Athena Shudde, under appointment by the Court of Appeal, for Defendant and Appellant.
Edmund G. Brown, Jr., Attorney General, Dane R. Gillette, Chief Assistant Attorney General, Gary W. Schons, Senior Assistant Attorney General, Jeffrey J. Koch, Supervising Deputy Attorney General, and Scott C. Taylor, Deputy Attorney General, for Plaintiff and Respondent.

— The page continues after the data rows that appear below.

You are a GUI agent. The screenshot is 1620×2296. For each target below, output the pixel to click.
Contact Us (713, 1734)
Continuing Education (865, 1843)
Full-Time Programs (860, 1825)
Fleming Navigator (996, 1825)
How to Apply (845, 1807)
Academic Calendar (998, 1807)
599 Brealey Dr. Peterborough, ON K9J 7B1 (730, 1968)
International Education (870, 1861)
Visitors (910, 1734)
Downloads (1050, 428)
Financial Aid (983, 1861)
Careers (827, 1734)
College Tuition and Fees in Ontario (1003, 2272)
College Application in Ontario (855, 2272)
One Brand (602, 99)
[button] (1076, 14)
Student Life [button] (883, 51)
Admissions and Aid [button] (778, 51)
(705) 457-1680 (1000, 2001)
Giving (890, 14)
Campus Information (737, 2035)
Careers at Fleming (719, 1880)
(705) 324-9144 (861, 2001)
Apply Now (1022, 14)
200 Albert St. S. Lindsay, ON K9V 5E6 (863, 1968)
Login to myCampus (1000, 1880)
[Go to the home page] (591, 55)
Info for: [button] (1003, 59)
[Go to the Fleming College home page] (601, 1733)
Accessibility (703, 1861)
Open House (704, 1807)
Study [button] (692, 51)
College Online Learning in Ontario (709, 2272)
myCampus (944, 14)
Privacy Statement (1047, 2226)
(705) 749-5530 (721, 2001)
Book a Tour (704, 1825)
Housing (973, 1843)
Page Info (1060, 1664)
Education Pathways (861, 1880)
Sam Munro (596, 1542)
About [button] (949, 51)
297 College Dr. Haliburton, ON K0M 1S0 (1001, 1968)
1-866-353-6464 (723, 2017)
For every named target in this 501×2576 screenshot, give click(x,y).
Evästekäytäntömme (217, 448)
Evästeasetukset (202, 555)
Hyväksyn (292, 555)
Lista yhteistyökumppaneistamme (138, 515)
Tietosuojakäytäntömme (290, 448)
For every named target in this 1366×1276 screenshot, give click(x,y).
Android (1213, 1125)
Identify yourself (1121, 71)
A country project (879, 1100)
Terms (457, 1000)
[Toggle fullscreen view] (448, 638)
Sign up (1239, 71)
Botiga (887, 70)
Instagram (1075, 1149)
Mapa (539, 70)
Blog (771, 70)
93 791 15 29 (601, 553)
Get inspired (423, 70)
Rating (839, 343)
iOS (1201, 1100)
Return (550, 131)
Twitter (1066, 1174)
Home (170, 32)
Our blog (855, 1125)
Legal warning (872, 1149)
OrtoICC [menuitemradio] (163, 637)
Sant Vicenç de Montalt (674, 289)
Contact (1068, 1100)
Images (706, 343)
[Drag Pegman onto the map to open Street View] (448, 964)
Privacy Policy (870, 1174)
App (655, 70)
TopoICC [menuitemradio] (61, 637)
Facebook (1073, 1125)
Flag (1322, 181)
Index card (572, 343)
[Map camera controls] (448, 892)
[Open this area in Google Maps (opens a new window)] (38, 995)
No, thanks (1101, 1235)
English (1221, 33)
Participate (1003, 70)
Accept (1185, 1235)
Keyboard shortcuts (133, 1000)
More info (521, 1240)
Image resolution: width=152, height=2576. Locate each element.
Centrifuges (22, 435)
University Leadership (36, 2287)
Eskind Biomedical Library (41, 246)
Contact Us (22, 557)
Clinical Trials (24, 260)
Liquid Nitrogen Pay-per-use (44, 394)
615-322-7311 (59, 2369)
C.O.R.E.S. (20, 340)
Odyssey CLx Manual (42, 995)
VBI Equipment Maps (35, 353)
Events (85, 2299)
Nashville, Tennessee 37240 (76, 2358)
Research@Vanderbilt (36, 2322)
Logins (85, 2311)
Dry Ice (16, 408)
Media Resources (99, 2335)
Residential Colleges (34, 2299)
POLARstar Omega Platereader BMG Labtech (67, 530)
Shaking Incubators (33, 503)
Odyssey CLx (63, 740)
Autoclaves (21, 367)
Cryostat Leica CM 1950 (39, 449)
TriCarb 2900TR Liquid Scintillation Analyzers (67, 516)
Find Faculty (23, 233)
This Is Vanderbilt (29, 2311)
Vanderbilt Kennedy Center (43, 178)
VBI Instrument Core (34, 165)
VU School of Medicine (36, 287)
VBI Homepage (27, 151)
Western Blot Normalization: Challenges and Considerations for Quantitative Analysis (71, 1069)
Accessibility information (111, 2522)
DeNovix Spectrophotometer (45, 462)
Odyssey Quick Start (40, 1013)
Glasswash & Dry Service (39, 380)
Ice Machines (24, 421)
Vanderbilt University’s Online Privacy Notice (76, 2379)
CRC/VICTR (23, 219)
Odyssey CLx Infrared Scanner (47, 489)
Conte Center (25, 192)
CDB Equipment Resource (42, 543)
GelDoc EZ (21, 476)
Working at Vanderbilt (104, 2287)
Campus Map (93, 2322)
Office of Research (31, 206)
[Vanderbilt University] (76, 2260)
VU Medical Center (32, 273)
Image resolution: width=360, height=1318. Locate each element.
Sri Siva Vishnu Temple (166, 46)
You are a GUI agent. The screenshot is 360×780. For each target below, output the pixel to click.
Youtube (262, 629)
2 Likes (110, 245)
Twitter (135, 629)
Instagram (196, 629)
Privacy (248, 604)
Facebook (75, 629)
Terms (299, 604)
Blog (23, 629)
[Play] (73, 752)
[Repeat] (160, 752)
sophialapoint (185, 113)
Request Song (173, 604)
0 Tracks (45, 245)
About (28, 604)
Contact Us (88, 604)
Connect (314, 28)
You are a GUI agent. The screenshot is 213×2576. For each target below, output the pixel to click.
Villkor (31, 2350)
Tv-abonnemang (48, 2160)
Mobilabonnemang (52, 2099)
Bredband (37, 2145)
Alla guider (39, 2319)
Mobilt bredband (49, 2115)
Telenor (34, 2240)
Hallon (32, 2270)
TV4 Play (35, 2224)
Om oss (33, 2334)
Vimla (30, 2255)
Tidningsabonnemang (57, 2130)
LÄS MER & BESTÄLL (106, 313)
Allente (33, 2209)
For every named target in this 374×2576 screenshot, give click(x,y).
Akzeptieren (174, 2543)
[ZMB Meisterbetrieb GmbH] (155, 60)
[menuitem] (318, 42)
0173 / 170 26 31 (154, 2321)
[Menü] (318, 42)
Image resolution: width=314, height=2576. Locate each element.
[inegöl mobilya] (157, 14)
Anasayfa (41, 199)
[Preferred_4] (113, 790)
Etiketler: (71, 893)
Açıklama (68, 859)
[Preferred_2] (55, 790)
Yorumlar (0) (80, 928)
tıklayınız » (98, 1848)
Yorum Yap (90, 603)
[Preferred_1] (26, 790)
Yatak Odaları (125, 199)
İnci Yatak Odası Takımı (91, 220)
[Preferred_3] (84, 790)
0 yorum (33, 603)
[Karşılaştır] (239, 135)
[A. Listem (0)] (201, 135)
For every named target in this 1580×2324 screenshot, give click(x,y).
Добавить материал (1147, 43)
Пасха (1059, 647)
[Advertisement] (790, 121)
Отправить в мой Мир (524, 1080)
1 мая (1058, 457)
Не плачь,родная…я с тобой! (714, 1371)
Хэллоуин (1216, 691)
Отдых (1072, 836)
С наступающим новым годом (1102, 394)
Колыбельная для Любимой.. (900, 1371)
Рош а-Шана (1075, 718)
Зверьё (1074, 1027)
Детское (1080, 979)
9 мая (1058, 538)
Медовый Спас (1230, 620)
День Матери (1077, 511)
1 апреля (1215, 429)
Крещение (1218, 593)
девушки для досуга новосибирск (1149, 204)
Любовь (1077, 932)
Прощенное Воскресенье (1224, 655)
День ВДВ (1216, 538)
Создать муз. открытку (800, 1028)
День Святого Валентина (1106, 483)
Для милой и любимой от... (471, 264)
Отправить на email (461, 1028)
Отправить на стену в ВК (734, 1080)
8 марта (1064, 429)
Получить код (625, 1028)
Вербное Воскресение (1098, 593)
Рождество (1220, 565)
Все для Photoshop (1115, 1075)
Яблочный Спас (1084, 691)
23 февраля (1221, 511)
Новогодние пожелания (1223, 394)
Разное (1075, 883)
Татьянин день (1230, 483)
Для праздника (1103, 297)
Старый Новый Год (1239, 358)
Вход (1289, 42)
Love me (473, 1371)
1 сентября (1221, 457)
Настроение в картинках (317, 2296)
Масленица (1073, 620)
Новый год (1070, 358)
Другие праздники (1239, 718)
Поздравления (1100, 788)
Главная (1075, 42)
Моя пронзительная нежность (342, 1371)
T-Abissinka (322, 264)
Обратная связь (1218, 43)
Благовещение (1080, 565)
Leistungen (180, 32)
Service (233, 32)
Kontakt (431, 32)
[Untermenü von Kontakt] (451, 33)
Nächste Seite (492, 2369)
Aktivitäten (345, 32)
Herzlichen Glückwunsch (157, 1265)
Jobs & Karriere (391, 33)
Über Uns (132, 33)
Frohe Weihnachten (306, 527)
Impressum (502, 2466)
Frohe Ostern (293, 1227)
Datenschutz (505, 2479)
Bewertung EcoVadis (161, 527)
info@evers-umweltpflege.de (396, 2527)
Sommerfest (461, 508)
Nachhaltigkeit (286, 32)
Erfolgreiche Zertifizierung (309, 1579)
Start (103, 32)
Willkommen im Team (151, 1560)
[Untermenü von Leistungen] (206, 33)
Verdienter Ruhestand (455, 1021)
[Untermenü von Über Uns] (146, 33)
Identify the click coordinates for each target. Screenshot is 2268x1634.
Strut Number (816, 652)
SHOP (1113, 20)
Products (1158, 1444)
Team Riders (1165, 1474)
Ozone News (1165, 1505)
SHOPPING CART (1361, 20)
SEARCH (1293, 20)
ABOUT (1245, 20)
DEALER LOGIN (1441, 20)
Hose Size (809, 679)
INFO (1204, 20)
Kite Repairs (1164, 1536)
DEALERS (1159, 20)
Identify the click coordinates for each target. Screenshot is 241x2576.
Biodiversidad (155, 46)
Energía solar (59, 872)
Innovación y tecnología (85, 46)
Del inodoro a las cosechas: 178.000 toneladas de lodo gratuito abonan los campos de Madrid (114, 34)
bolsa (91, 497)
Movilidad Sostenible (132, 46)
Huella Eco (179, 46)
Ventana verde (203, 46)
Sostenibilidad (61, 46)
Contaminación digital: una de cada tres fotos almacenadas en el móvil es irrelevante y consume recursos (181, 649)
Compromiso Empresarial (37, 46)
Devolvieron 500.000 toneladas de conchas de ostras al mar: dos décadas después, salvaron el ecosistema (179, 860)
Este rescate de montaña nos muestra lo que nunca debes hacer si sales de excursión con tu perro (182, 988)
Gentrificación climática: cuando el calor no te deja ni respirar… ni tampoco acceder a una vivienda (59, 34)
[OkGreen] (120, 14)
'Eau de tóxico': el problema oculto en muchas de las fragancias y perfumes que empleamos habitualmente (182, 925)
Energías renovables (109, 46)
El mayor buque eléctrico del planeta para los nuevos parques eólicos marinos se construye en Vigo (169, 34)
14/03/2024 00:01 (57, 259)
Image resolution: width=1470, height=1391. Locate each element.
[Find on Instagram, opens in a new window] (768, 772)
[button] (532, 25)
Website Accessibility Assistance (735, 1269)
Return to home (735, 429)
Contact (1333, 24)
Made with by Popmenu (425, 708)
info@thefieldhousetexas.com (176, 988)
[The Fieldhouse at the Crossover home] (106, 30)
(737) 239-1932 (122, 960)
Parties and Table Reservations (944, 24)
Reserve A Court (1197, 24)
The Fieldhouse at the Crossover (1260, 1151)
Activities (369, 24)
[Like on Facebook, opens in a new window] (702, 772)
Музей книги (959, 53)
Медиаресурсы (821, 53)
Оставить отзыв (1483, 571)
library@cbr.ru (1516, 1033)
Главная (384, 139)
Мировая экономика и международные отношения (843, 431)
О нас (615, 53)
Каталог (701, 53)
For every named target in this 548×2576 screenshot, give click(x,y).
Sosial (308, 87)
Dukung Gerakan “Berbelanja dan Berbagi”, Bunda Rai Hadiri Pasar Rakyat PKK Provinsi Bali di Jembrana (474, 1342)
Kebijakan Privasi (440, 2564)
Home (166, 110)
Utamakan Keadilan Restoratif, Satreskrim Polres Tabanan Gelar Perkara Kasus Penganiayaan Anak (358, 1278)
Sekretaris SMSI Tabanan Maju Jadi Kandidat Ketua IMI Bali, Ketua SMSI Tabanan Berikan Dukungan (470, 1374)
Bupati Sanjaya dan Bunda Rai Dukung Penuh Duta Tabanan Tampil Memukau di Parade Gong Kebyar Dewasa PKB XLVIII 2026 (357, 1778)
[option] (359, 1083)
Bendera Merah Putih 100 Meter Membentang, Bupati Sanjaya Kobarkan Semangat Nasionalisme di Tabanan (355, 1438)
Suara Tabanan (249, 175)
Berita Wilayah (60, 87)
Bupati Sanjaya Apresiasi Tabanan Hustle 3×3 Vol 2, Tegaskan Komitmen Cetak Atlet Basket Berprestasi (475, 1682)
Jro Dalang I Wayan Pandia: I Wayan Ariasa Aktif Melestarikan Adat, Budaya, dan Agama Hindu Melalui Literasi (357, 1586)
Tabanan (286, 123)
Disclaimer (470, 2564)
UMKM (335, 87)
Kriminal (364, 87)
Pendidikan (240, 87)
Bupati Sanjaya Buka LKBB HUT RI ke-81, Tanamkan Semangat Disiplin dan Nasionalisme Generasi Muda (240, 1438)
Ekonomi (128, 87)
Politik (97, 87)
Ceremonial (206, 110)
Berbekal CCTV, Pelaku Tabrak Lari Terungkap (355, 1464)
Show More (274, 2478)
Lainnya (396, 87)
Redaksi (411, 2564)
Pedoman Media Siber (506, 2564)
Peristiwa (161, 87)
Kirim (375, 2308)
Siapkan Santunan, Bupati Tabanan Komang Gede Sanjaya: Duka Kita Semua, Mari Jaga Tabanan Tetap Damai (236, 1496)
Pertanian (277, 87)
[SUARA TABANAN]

A jury convicted defendant Marcial Armenta Ochoa of premeditated attempted murder and other associated charges, with true findings on weapon-use allegations, following a shooting from an alley into the backyard of a residence. He was sentenced to a total term of life plus 25 years to life. On appeal, defendant contends that his sentence violates Penal Code section 654.[1] For the reasons set forth below, we shall affirm the judgment.
I
FACTUAL AND PROCEDURAL HISTORY
On June 11, 2005, Marc Davis and his fiance, Mary Brader, were at the home of Joanne Stewart, Jim Puskas, and Joe Brown to have dinner. Around 6:45 p.m., everyone gathered in the enclosed patio, where Stewart was serving food.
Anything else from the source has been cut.